* [Work to be completed]
Show each line in the listing below that contains the word "message". Treat uppercase and lowercase as different.

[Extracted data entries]
## START

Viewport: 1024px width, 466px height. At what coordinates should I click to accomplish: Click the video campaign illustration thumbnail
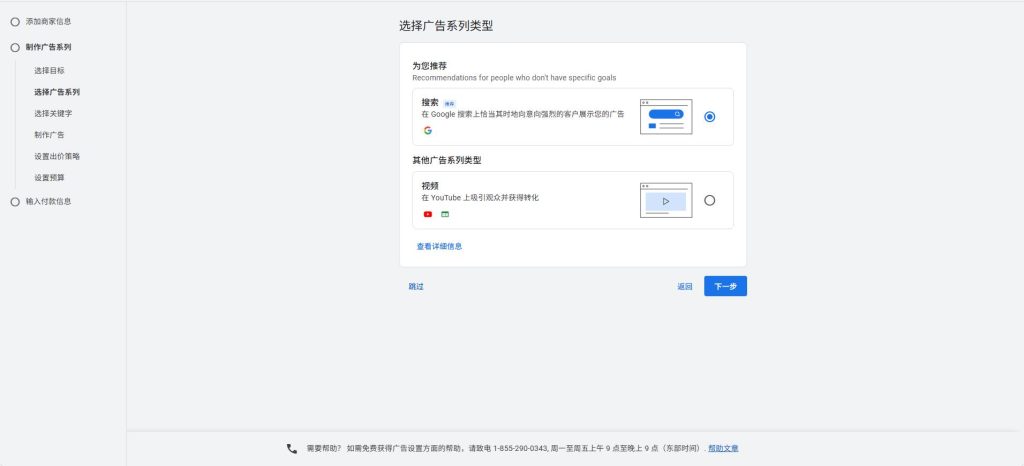[665, 200]
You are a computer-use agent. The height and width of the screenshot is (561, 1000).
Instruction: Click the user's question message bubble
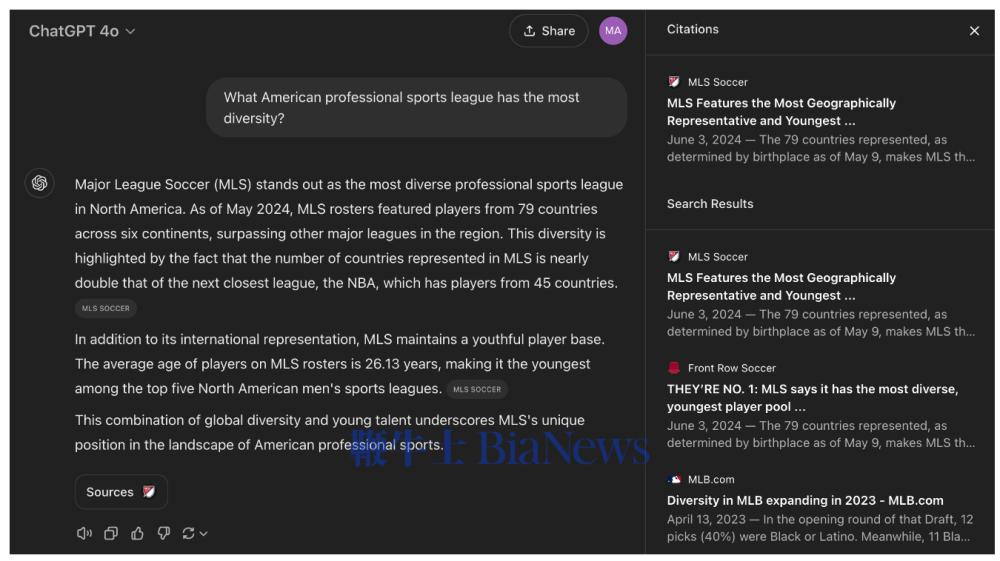[x=416, y=108]
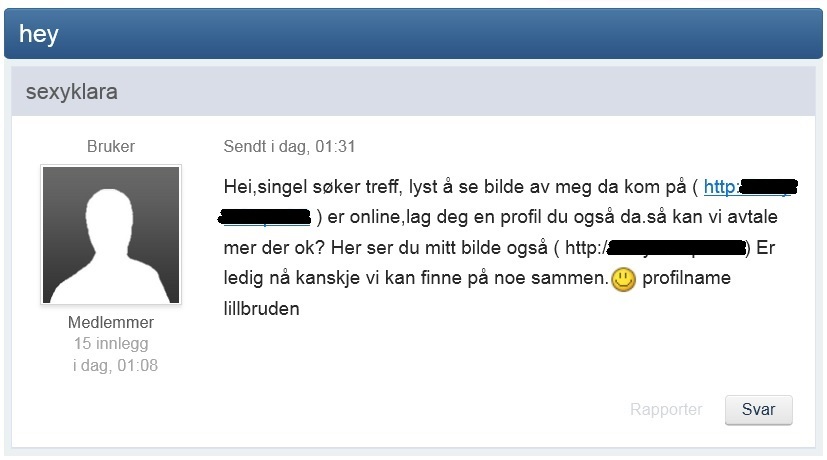The height and width of the screenshot is (460, 827).
Task: Report message via Rapporter link
Action: click(666, 409)
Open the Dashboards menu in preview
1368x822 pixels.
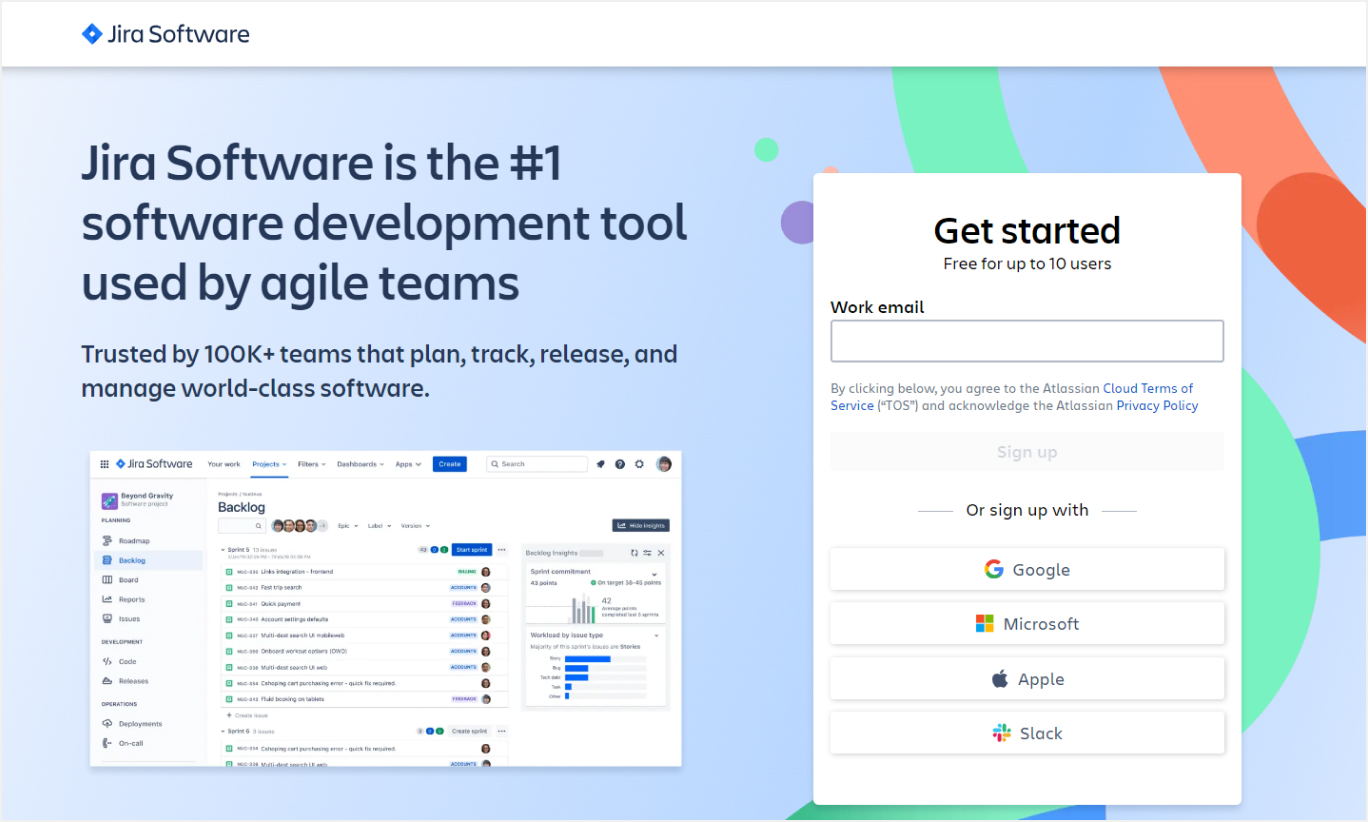point(360,464)
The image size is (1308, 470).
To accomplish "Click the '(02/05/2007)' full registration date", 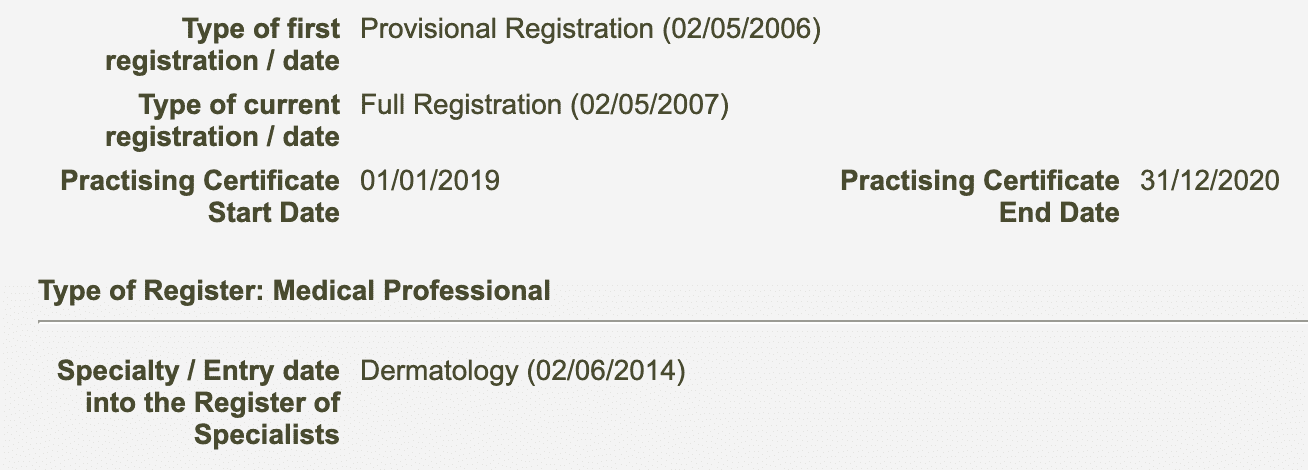I will [649, 105].
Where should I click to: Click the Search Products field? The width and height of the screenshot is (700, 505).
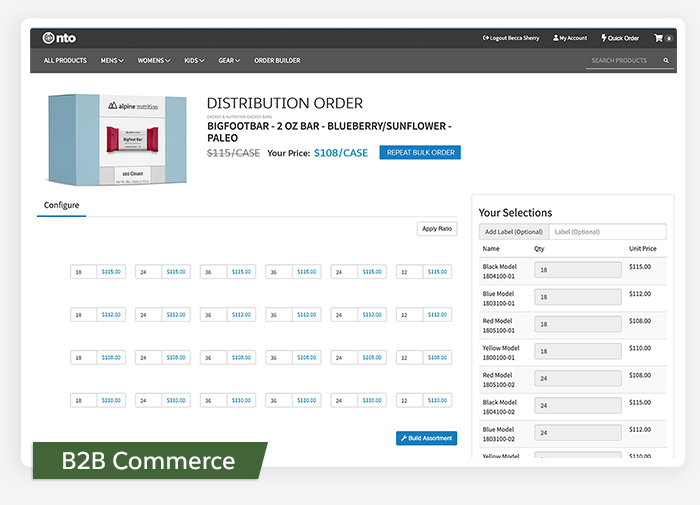(x=623, y=61)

## END

* [Exercise output]
Instruction: Click the user's question message bubble
Task: Report message via Rapporter link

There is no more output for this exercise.